-------- Text provided

Something to make sure before anything is that this bytecode is independent of endianness. What I mean is that bytecode represented here will be stored as serial bits from left to right, paying no attention to the device's endianness. Thus printing it traditionally could result in very different outputs than expected.
Operands and data in the bytecode do not have a fixed size in the SMVM.
However the bytecode has a direction of data, as shown below:
opcode -> mode bits and width bits -> register bits -> data
- The opcode takes 6 bits.
- The mode bits consistitute of 3, 3-bit groups. Each group corresponds to one operand.
- The width bits constitute of 3, 2-bit pairs. Each pair, again, is tied to one operand.
These bits are followed by either register codes or address/data bits. Registers are enumerated by 3 bits.
This is how bytecode for a large instruction typically ends up looking:
+--------+ +--------+ +--------+ +--------+ +--- ...
|22111111| |22334444| |44666555| | 223777| | data ...
+--------+ +--------+ +--------+ +--------+ +--- ...
- opcode
- (& 3.) mode bits (0xx = doesn't need data, 1xx = needs data)
- width bits
- register x (or in case of direct mode, data size)
- register y
- register z Followed by data if any. The last byte is only included for modes that require it.
For conevience here's the layout for bytecode for instructions with 3, 2, and 1 register-sized operand.
3 operands:
+--------+ +--------+ +--------+ +--------+
|22111111| |22333333| |22555444| | 222666|
+--------+ +--------+ +--------+ +--------+
2 operands:
+--------+ +--------+ +--------+
|22111111| |22 3333| |22555444|
+--------+ +--------+ +--------+
1 operand:
+--------+ +--------+ +--------+
|22111111| |2 33| | 444|
+--------+ +--------+ +--------+
As you can see, it's quite intuitive.
Extra case: Immediate mode opcodes are simply stored as a single address, possibly followed by data.
+--------+ +--- ...
| 111111| | data ...
+--------+ +--- ...

----------------
-------- Provided records

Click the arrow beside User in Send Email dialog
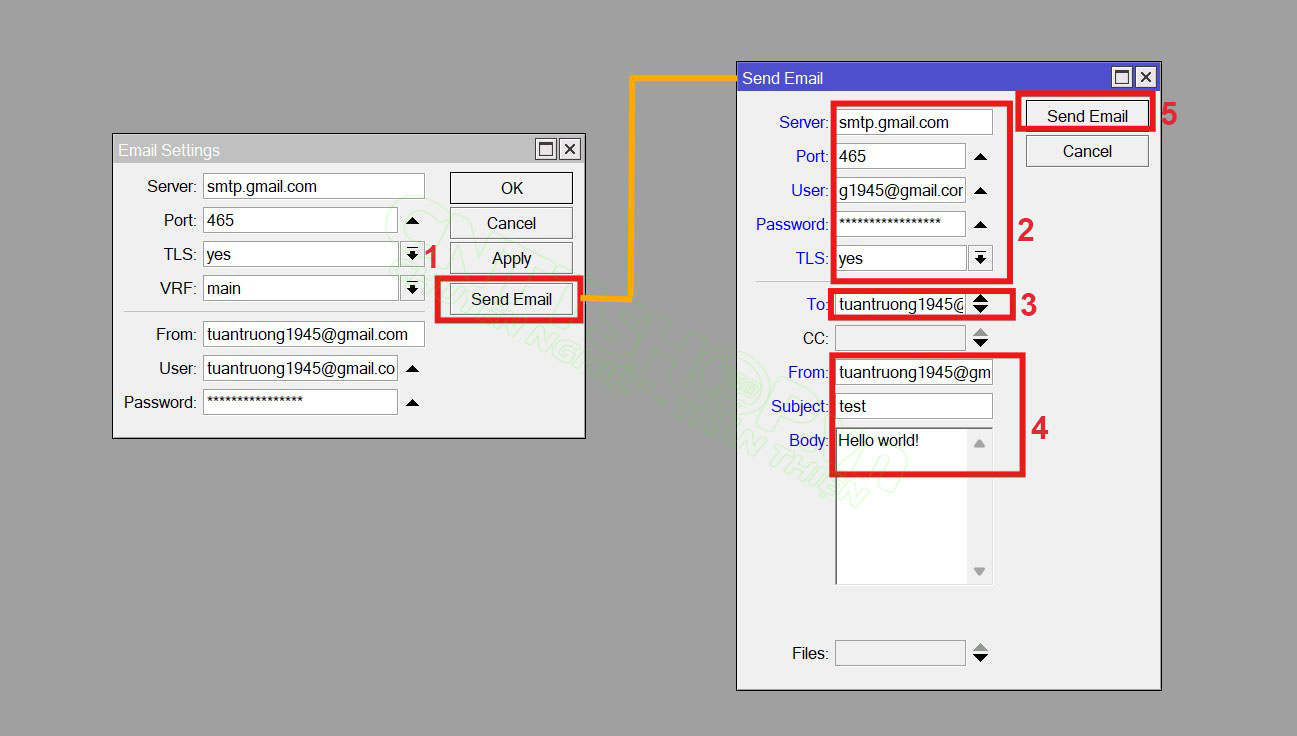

----------------
-------- Provided records

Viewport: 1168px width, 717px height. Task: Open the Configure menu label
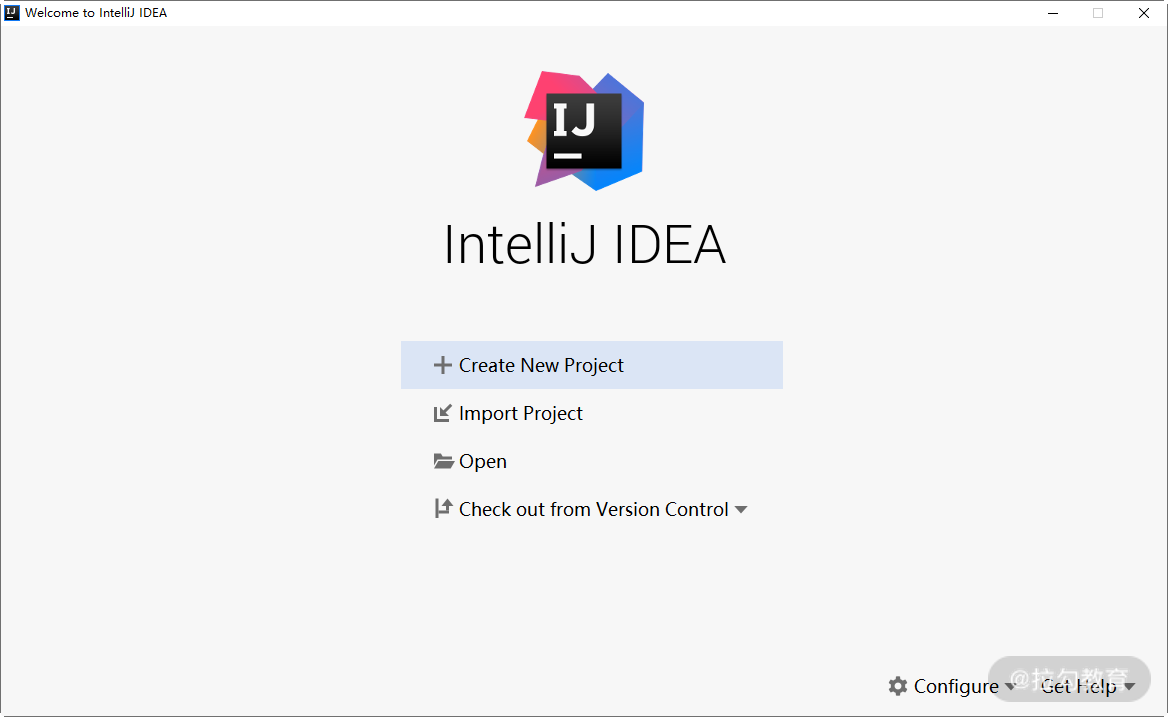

----------------

◆ **Exercise tasks**:
a) Reproduce the bytecode layout text between "These bits are" and "1xx = needs data)", inclusive, changing "mode bits" to "addressing bits" throughout.
b) In the bytecode layout text, list every field named in the key that follows the diagram of a large instruction.

◆ **Solutions by task**:
a)
These bits are followed by either register codes or address/data bits. Registers are enumerated by 3 bits.
This is how bytecode for a large instruction typically ends up looking:
+--------+ +--------+ +--------+ +--------+ +--- ...
|22111111| |22334444| |44666555| | 223777| | data ...
+--------+ +--------+ +--------+ +--------+ +--- ...
- opcode
- (& 3.) addressing bits (0xx = doesn't need data, 1xx = needs data)

b)
- opcode
- mode bits
- width bits
- register x
- register y
- register z